— start of MATERIAL SUPPLIED —
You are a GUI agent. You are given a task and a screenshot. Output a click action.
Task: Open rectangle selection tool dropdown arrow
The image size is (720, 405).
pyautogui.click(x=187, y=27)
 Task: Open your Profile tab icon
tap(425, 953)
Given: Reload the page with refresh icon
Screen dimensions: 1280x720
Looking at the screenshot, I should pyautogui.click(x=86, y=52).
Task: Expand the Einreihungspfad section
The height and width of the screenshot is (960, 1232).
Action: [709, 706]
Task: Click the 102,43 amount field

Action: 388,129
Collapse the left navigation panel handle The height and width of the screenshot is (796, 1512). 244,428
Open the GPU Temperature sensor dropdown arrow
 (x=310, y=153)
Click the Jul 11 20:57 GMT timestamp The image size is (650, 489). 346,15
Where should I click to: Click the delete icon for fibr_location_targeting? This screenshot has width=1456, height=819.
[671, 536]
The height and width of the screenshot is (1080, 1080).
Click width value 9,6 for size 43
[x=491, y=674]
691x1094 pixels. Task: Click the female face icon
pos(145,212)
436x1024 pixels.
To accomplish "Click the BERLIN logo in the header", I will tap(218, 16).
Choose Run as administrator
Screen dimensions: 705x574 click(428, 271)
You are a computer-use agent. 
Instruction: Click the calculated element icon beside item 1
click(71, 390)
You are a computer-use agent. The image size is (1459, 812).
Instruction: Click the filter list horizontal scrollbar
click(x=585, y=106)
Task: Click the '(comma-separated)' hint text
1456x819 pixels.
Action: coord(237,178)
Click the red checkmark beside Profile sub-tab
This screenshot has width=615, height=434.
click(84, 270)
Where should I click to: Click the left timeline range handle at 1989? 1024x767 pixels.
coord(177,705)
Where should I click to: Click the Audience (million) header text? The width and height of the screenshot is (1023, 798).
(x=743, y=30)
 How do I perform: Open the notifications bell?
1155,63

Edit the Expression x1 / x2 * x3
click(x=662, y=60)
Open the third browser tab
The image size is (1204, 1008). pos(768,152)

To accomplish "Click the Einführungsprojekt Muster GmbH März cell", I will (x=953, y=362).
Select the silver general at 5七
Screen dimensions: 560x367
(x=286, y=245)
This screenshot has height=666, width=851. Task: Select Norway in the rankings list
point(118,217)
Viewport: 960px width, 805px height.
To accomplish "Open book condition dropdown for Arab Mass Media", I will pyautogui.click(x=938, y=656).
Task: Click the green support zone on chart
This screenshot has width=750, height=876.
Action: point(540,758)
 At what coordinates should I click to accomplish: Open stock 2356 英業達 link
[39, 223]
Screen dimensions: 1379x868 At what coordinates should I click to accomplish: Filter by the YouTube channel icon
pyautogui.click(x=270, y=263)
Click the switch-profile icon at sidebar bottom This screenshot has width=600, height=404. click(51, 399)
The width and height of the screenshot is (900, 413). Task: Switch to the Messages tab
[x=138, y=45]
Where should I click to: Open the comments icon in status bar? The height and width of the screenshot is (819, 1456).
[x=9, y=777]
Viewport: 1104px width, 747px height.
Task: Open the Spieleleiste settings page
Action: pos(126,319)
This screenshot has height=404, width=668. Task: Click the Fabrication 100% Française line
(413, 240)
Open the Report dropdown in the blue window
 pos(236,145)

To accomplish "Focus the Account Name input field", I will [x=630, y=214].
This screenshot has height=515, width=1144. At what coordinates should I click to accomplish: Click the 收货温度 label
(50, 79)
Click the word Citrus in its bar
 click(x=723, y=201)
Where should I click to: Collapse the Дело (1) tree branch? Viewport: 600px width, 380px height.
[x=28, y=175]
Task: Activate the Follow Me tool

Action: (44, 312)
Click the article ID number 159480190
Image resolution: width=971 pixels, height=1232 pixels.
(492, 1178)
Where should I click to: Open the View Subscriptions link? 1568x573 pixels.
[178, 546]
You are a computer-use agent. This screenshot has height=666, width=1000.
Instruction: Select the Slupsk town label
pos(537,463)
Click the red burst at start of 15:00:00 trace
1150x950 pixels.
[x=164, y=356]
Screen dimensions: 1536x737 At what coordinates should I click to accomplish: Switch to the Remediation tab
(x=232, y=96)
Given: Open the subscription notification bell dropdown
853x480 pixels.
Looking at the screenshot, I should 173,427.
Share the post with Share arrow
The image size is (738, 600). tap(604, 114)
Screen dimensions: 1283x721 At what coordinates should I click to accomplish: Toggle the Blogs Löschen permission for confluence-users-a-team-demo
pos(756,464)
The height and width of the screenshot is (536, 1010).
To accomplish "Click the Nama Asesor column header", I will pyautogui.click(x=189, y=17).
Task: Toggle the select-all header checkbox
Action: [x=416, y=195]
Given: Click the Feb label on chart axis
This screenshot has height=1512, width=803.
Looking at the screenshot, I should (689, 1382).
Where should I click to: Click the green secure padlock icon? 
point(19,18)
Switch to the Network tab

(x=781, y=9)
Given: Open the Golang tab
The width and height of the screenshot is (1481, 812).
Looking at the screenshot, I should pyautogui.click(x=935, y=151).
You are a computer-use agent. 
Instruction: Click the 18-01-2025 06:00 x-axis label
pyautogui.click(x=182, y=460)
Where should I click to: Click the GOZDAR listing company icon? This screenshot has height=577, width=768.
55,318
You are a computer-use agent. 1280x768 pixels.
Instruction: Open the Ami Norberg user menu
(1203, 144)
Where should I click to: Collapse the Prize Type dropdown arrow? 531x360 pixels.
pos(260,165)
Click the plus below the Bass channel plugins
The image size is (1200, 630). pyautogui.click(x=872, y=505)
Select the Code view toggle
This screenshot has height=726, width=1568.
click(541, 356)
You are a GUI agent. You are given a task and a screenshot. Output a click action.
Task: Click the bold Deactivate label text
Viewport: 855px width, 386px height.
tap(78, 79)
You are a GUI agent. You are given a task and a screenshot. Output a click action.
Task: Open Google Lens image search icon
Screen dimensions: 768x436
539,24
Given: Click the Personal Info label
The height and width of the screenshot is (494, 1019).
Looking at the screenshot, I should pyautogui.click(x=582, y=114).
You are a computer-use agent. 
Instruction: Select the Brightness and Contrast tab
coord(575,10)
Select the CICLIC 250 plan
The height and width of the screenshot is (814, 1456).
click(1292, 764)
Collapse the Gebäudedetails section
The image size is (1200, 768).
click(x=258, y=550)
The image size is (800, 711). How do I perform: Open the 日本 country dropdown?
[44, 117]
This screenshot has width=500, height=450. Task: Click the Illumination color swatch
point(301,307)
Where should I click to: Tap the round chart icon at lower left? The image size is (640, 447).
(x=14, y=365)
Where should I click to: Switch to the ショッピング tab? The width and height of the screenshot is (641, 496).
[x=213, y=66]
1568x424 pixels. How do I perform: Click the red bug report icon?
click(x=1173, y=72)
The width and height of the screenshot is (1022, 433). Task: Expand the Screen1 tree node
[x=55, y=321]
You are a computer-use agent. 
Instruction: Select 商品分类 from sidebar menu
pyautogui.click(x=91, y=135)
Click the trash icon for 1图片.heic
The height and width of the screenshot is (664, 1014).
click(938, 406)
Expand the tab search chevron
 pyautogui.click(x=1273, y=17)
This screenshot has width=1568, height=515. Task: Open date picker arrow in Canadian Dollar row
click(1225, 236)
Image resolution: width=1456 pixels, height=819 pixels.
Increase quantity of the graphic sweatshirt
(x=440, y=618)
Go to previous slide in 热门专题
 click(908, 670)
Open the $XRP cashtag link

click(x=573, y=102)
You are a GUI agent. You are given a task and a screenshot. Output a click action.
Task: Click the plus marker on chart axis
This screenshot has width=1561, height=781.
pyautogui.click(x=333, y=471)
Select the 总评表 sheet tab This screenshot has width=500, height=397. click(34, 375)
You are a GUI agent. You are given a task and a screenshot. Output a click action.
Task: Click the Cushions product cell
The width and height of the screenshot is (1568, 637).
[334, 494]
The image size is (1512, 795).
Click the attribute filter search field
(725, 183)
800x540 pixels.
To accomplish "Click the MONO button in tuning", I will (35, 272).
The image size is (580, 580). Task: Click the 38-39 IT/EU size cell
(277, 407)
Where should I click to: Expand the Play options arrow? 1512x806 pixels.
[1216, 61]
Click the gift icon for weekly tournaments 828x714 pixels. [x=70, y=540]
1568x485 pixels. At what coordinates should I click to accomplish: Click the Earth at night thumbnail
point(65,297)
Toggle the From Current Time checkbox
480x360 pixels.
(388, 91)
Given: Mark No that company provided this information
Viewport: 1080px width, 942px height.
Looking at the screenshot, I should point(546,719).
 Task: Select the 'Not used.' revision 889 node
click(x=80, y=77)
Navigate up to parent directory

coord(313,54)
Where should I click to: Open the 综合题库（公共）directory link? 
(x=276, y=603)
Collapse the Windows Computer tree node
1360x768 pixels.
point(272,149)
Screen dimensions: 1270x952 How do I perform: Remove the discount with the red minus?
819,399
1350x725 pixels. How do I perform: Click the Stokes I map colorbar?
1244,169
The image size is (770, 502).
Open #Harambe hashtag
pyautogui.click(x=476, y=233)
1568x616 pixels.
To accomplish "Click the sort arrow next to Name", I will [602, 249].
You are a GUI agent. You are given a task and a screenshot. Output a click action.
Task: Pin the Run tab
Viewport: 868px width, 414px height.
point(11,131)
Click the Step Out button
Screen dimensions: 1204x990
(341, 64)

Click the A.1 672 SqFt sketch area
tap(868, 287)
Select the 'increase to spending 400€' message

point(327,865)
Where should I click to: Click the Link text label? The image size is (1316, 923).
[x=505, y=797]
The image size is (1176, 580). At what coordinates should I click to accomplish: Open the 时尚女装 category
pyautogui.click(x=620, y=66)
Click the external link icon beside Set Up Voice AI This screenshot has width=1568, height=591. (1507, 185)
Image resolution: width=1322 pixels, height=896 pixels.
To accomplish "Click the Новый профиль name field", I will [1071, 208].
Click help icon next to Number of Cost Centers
— end of MATERIAL SUPPLIED —
- TASK -
Copy the material from the line containing "Task: Select the" through the line containing "pyautogui.click(x=476, y=233)", replacing "discount" with "coupon" and leaving everything else unchanged.

- TASK ANSWER -
 Task: Select the 'Not used.' revision 889 node
click(x=80, y=77)
Navigate up to parent directory

coord(313,54)
Where should I click to: Open the 综合题库（公共）directory link? 
(x=276, y=603)
Collapse the Windows Computer tree node
1360x768 pixels.
point(272,149)
Screen dimensions: 1270x952 How do I perform: Remove the coupon with the red minus?
819,399
1350x725 pixels. How do I perform: Click the Stokes I map colorbar?
1244,169
The image size is (770, 502).
Open #Harambe hashtag
pyautogui.click(x=476, y=233)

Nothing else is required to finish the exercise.